All the rhetoric is leading up to a Waukegan city council meeting Monday night. That's when aldermen intend to take a formal vote on whether to let police submit an application for the special power to enforce federal immigration laws.

Lilia Paredes, vice president of the Chicago metropolitan chapter of Labor Council for Latin American Advancement, said her group and others will continue pressuring the city with boycotts and other economic-driven actions if the immigration enforcement idea isn't scrapped.



"This is going to be an arduous battle, but we're ready for it," Paredes said.

William Gheen, a spokesman for the Raleigh, N.C.-based Americans for Legal Immigration, contends most U.S. citizens want local police to have deportation powers.

Gheen said his group will try to thwart the Hispanic organizations backing the illegal immigrants by leading a day of shopping in Waukegan. It starts noon Sunday outside city hall, 100 N. Martin Luther King Drive.

"Chicago is the next Los Angeles," Gheen said. "Chicago is invasion central. You have a very, very serious problem with illegal immigration in Chicago."


Emma Lozano, a leader in the Centro Sin Fronteras organization that's involved in local immigration issues, said more than 150 stores and restaurants have displayed the placards against the Waukegan police plan.

Lozano and Paredes contend the boycott appears to be an early success and aren't worried about the plans by Americans for Legal Immigration.
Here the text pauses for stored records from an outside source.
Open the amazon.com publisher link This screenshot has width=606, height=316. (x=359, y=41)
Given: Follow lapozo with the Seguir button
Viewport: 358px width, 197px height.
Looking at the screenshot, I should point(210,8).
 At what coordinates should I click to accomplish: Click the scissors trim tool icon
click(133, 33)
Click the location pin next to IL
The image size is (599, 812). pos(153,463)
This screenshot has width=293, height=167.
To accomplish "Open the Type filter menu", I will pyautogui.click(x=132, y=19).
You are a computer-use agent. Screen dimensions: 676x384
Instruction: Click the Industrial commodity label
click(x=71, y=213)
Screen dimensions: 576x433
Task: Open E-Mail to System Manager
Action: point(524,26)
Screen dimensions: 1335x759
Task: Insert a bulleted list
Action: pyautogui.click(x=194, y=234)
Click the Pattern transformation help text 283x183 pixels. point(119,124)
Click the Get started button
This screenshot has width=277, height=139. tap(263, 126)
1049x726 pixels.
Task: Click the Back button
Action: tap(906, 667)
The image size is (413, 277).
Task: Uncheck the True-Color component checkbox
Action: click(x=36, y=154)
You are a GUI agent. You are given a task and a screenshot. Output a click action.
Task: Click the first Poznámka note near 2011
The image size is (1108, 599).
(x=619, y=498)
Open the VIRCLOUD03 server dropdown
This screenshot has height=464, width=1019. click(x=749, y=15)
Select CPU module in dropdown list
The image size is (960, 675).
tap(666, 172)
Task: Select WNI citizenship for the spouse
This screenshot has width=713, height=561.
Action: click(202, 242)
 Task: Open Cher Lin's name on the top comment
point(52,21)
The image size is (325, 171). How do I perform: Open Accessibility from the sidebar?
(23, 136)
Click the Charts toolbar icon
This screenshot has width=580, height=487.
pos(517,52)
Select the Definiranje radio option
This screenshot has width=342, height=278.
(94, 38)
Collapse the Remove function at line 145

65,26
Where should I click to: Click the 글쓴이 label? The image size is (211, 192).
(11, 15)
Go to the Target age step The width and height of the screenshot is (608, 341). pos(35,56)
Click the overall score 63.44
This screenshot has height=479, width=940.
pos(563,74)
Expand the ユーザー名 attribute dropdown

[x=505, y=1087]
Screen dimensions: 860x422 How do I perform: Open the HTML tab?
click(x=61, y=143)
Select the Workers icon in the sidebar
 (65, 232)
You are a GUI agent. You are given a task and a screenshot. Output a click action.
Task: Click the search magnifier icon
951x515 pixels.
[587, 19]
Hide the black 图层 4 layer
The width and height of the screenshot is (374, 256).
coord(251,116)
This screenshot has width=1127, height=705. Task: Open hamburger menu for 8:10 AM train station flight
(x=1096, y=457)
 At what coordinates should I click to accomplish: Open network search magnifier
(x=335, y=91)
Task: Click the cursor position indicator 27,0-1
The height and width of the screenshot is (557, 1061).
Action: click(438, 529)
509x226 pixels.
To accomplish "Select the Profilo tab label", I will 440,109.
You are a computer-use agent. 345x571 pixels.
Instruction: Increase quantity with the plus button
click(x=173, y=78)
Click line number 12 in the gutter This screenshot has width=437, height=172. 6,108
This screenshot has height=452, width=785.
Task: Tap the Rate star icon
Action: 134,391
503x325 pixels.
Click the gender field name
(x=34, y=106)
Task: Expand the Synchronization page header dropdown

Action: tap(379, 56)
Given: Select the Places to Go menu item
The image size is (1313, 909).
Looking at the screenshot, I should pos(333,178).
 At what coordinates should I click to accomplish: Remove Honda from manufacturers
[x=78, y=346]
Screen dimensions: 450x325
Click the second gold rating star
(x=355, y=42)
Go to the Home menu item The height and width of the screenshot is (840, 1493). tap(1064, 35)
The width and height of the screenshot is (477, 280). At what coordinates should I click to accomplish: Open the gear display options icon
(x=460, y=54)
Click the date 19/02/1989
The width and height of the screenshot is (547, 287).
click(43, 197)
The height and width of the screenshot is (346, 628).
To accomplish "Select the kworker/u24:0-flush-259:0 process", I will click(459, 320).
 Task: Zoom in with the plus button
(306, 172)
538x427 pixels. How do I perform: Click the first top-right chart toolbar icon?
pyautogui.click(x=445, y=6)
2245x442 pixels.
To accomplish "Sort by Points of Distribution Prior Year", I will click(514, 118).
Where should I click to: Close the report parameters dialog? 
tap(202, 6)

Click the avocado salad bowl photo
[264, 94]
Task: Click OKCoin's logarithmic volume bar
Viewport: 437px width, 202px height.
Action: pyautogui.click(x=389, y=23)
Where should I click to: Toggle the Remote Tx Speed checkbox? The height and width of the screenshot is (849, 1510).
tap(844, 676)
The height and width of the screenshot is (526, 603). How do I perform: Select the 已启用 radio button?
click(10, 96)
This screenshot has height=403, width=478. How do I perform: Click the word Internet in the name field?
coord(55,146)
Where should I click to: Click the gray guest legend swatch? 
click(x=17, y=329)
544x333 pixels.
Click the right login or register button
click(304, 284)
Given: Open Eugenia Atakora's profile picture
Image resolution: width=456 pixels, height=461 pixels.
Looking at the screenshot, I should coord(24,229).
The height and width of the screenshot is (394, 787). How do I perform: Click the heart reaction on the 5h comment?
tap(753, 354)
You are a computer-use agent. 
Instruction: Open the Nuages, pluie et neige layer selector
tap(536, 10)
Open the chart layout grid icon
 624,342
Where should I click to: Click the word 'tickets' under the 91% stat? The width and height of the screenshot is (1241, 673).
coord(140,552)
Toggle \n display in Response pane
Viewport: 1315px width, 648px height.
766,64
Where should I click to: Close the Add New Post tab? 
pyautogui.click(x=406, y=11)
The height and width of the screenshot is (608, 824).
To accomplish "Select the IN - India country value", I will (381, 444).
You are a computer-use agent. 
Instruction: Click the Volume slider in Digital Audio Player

They say some businesses that initially declined the signs are now asking for them.

But Gheen said he doesn't think the Hispanic activists' Waukegan effort will go far. He said similar boycotts flopped in the Southwest.

If Waukegan gains approval from the Department of Homeland Security, the special federal program would allow police to identify, process and detain immigration offenders they encounter on the job. Mayor Richard Hyde said it might take up to a year for the city to receive federal permission, with rejection a possibility.

Waukegan's proposal was the subject of a town-hall meeting last month that drew about 1,500 mostly Hispanic spectators to Holy Family Catholic Church. Another 5,000 people stood outside because of fire code regulations. Hyde attended the meeting an in effort to ease tensions in the Hispanic community.

He told the crowd Waukegan won't participate in or condone raids on employers or community institutions. He said police would use the special deportation authority only in the effort to prosecute suspects in felonies, such as homicide, rape and child abuse.

Lozano said there is no reason to trust Waukegan police based on its past treatment of Hispanics. She said she also doubts Hyde's commitments would pass muster with federal officials, which is another reason she contends the police shouldn't seek deportation powers.

"You're not going to be flexible with Homeland Security," Lozano said. "You have no choice. You have to go by their rules."